Twin Halos ~ An unusual view of circumscribed and 22° halos generated by glinting diamond dust crystals.   Captured by Ryan Skorecki while at the Don Sheldon Mountain Hut on the Ruth Glacier, Denali National Park, Alaska.   ©Ryan Skorecki, shown with permission.

The inner 22° halo is circular while the outer circumscribed halo is a drooping oval.

Both are made by rays refracted through the side faces of hexagonal ice crystal prisms. Rays enter a prism face and leave through another one inclined at 60° to the first – equivalent to passing through a triangular 60° prism.

There the similarity ends. The 22° halo forming entities are probably crystal clusters that tumble in the air and almost certainly not the ‘randomly aligned pencils’ or column crystals usually accused of this halo’s formation.

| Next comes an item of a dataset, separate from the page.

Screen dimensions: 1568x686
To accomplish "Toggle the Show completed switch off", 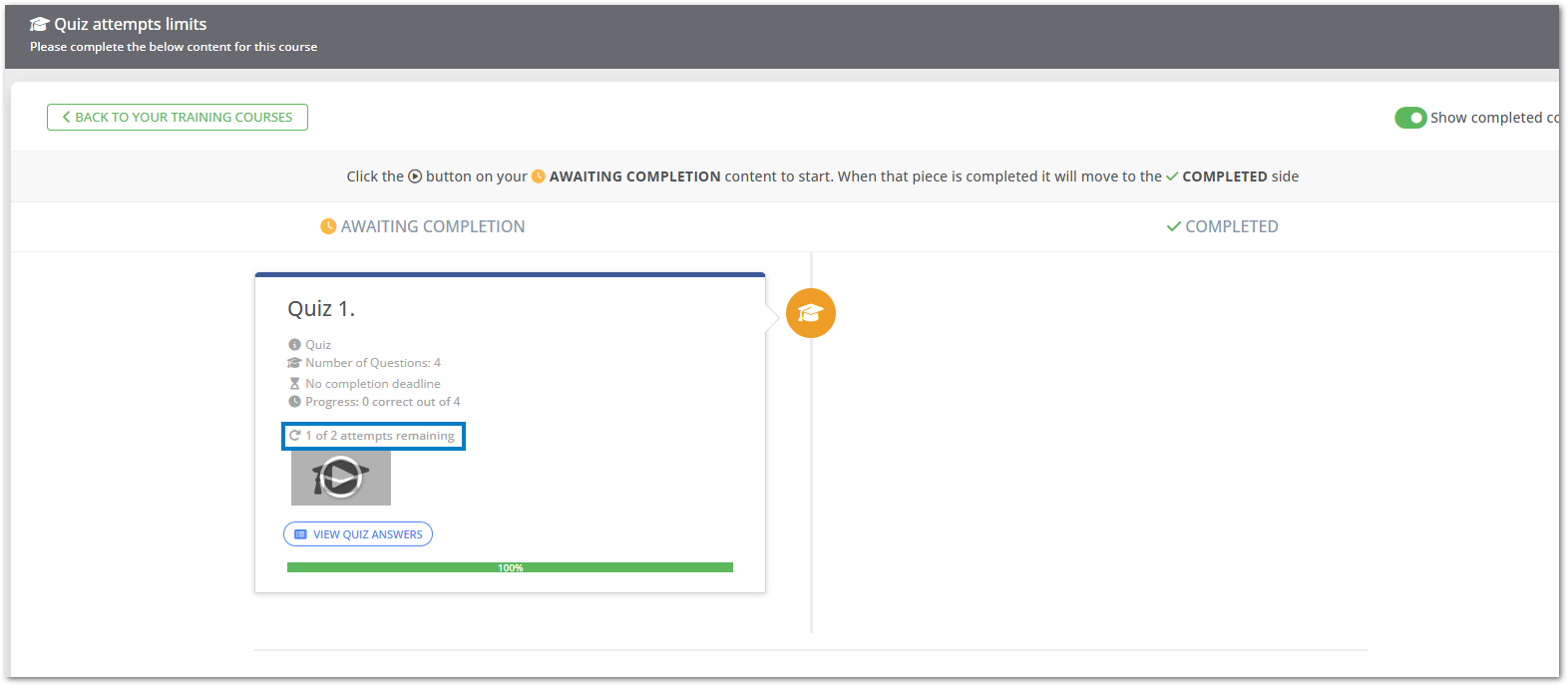I will pyautogui.click(x=1410, y=118).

The circumscribed halo – the higher sun cousin of the upper and lower tangent arcs – is the product of column crystals. These crystals are always oriented by aerodynamic drag forces as they drift slowly downwards relative to local air currents. The drag aligns the crystals so that their long axes are to within a degree or so – and often much closer – to horizontal.

At left a HaloSim ray tracing calculation shows the two halos and a by-product of the oriented column crystals, the parhelic circle.